Ideas for Flattening the Hunger Curve

“There is no question that COVID-19 will drive food insecurity into the mainstream.”
A sign at a retailer tells customers they accept SNAP. Image source: jetcityimageA sign at a retailer tells customers they accept SNAP. Image source: jetcityimage
May 13, 2020
Interview by Ryan Mulcahy

This interview is part of a cross-disciplinary series examining the real and possible effects of the COVID-19 crisis.

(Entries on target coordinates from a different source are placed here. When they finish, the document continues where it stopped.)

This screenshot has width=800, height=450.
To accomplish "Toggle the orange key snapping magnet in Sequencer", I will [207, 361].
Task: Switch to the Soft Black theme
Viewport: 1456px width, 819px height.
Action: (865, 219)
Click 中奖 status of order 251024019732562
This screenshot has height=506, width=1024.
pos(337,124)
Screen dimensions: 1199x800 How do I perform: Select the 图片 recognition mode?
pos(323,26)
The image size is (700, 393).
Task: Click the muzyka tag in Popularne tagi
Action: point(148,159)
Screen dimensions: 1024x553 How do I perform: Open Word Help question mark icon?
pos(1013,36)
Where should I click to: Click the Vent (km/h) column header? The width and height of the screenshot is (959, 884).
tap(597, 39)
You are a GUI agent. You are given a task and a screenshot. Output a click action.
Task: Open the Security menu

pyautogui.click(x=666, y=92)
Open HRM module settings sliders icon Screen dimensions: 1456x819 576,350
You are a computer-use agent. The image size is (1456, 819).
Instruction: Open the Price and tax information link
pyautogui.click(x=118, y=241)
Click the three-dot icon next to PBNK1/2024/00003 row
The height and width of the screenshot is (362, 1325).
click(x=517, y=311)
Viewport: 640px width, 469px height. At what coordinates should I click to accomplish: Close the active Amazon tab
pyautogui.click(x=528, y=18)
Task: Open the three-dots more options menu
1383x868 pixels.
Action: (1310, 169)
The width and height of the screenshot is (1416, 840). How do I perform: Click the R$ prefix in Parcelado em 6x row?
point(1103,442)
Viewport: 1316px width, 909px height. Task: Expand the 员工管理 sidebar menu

Sara Bleich is the Carol K. Pforzheimer Professor at the Radcliffe Institute, a professor of public health policy at the Harvard T.H. Chan School of Public Health, and a member of the faculty at the Harvard Kennedy School of Government. Her research provides evidence to support policies aimed at preventing obesity and diet-related diseases, particularly among high-risk populations.  She was a 2015–2016 White House Fellow, serving as a senior policy advisor to the US Department of Agriculture and the First Lady’s Let’s Move initiative, and has received competitive awards from organizations such as the National Institutes of Health and the Robert Wood Johnson Foundation. She is an appointed member of the National Academies of Sciences, Engineering, and Medicine’s Roundtable on Obesity Solutions. 

In a recent survey of US households by the Brookings Institution, nearly one-fifth of mothers with young children in the United States say their kids are not getting enough to eat, a rate that is three times as high as the worst of the Great Recession. What could federal lawmakers do right now to help?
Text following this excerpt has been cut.